Medicinal Properties of Rose
– Considered antidepressant, antiscorbutic (preventing or curing scurvy), antispasmodic, aphrodisiac, aromatic, astringent, cordial, depurative, emmenagogue, laxative, nervine, sedative, stomachic, uterine tonic.
– It has been suggested rose petals suitable for medicinal purposes must yield a deep rose-colored, astringent, and fragrant infusion when boiling water is poured on it.
– Petals are astringent, containing quercitrin and volatile oils.
– Rose hips, the flower base which is swollen to seed, are excellent sources of vitamin A, B3, C, D, and E.
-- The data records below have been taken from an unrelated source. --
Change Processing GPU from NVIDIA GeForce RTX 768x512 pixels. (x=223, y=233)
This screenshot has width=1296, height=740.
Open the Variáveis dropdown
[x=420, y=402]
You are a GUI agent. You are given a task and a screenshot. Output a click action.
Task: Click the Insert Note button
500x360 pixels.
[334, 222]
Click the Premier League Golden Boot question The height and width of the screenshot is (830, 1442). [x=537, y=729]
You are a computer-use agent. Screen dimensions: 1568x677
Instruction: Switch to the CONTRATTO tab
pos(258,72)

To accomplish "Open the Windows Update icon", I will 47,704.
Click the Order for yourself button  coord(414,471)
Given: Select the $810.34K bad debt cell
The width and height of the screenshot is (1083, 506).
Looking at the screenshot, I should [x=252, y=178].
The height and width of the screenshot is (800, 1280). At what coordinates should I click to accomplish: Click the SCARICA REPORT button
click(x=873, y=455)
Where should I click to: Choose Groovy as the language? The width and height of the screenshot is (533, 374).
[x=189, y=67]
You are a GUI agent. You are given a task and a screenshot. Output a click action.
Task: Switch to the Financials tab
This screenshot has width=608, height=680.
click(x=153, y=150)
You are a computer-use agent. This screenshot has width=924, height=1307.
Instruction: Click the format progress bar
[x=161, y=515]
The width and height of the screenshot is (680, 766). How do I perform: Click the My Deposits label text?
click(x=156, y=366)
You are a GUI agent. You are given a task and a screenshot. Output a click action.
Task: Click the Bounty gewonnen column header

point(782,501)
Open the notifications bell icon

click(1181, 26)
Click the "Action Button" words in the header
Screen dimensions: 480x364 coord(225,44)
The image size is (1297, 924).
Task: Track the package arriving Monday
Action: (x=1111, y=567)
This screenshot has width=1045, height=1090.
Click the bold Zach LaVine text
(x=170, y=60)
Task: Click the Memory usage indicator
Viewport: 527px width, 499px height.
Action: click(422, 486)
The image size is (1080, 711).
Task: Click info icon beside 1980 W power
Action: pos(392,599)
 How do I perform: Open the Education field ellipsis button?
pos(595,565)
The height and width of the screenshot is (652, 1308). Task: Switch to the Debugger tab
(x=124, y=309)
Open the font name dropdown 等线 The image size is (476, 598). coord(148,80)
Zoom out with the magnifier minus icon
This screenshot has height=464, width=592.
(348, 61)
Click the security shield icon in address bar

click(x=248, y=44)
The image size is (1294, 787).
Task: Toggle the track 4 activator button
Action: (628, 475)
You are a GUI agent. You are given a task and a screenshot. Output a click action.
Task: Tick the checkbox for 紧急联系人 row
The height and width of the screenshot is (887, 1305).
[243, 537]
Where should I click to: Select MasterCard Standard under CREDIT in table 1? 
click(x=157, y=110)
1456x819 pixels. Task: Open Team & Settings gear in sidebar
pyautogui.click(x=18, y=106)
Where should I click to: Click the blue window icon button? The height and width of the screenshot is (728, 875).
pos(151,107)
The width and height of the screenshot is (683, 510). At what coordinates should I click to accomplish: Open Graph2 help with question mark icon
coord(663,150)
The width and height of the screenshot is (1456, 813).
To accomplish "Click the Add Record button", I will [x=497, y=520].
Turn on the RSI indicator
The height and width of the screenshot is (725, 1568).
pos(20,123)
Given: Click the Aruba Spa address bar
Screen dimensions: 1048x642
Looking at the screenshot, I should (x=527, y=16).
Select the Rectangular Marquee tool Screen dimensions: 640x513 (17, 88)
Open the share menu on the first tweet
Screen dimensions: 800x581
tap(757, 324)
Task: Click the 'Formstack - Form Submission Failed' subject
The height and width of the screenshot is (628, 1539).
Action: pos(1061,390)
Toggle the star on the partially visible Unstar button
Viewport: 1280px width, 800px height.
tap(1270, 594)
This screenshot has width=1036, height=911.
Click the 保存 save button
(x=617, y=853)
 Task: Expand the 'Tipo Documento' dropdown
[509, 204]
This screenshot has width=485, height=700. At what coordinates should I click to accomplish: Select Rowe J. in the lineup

– Also contains a coloring agent and flavor that makes them useful for syrup, eyewashes, tonics.
– Rosehips are a good source of vitamin C and used for making syrups, jams, jellies, wines and tea blends.
– Rose petals are used in salads, garnishes, pastry decorations, and making rose water.
– Iranians add powdered dried petals to yoghurt.
Folkloric traditional remedies and uses of roses
– Rose-water made from some species (Rosa centifolia) is used as ointment for ophthalmia.
– Infusion or powder used for excessive bleeding.
– The water is soothing to dry skin.
– Petals considered astringent; can be used as skin wash to staunch bleeding from scrapes and cuts.
– Infusion of flowers used for lavage in leukorrhea and blennorrhagia.
– Infusion also used as gargle for laryngitis, stomatitis.
– Decoction of flowers used for phthisis, hemoptysis, diarrhea and dysentery.
– Rose hips extracts used in European folk medicine as diuretic and laxative, for urinary tract stones, arthritis, gout, fever, colds, and vitamin C deficiency.
– Therapeutic uses of R. damascena in ancient medicine include the treatment of abdominal and chest pain, menstrual bleeding, digestive problems and inflammation. North American Indian tribes use a root decoction as a cough remedy for children. Also used for wound healing, migraine, allergies.
Scientific proven health benefits and uses of roses
Note: There are innumerable studies attributable to many rose species. Studies enclosed are limited to a few attributable to Rosa canina and Rosa damascena.
Study concludes dried rose petals may be used for preparing antioxidant-rich caffeine-free beverages. Various flavonoids in rose hips have potent antioxidant action.
In a study to investigate the use of rose hips in the treatment of osteoarthritis, the extracts of rose hip showed good inhibition of both cox-1 and -2.
Study isolated a galactolipid from dried and milled fruits of Rosa canina which showed anti-inflammatory activity with inhibitory effects on chemotaxis of human peripheral blood neutrophils in vitro. The presence of the galactolipid in rose hips may explain the anti-inflammatory properties of rose hip herbal remedies.
The article is a comprehensive review on the pharmacological effects of R. damascena, one of the most important species of the Rosaceae family. It is principally cultivated for its use in perfume, medicine, and the food industry. The review covers its various products: rose water, rose oil, dried flowers, hips, and other products, together with composition and pharmacological effects, i.e., neuropharmacological, hypnotic, analgesic, neuroprotective, antioxidant, anticonvulsant, cardiovascular, anti-HIV, antidiabetic, antimicrobial, anti-inflammatory, etc.
• Effect on Human Brain Tumor Cell Proliferation / Rose Hips: Rose hips are blossoms from wild rose (Rosa canina) and commonly used as herbal remedy. Study investigated the efficacy of rose hips extracts in preventing cell proliferation of three human gliobastomas cell lines A-172, U-251 MG, and U-1231 MG cell lines. Results suggest rosehips extracts are capable of decreasing glioblastoma cell proliferation without promoting apoptosis and demonstrate greater cell proliferation inhibitory effect than Temozolomide. The extracts present an alternative or compliment to chemotherapeutic regimens for glioblastoma.
Although based on sparse amount of data, meta-analysis indicate that rosehip powder does reduce pain. It seemed twice as likely that a patient allocated to rosehip powder would respond to therapy, compared to placebo.